**Passage for review:**

-*-

Researcher studies where glyphosate goes
It’s easy to see what happens when you spray glyphosate on a field of Roundup Ready soybeans — the weeds curl up and die. Still, there’s more going on in that field than meets the eye, says Robert J. Kremer, USDA Agricultural Research Service scientist, Columbia.
Kremer told crop farmers attending the Northwest Missouri Corn Winter Meeting in St. Joseph that glyphosate also has an effect on the mysterious world of the rhizosphere, that narrow sliver of soil influenced by root secretions and associated soil microorganisms. You may not be familiar with the rhizosphere, but changes in the numbers and types of microbes living in that underground world can have a significant effect on how nutrients are cycled, and whether they are available to the plant.
Kremer is a scientist with the USDA’s Agricultural Research Service Cropping Systems and Water Quality Research Unit at the University of Missouri. Over the past decade or more, he has focused on finding where glyphosate goes in the plant, and what effects it has. His work has shown that glyphosate is released from Roundup Ready soybeans into the root zone, and there are consequences to the microbes that surround these roots.
• Agricultural Research Service researcher presents glyphosate study to corn growers.
• Research focuses on where glyphosate goes in the soybean plant.
• Research suggests an influence on plant’s rhizosphere and micronutrients.

-*-

**Supplied material:**
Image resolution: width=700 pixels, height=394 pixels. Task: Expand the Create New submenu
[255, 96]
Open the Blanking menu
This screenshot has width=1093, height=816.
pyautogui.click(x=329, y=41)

-*-

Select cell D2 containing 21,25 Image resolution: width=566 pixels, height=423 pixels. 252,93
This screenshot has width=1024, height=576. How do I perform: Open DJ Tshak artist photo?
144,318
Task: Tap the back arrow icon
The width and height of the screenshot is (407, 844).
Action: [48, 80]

-*-

**To do:**
1 > From the glyphosate article, set down the passage starting at "Kremer told crop" and ending at "to the plant.", word for word.
2 > According to the glyphosate article, at which meeting did Kremer speak to crop farmers?

**List of answers:**
1 >
Kremer told crop farmers attending the Northwest Missouri Corn Winter Meeting in St. Joseph that glyphosate also has an effect on the mysterious world of the rhizosphere, that narrow sliver of soil influenced by root secretions and associated soil microorganisms. You may not be familiar with the rhizosphere, but changes in the numbers and types of microbes living in that underground world can have a significant effect on how nutrients are cycled, and whether they are available to the plant.

2 > The Northwest Missouri Corn Winter Meeting in St. Joseph.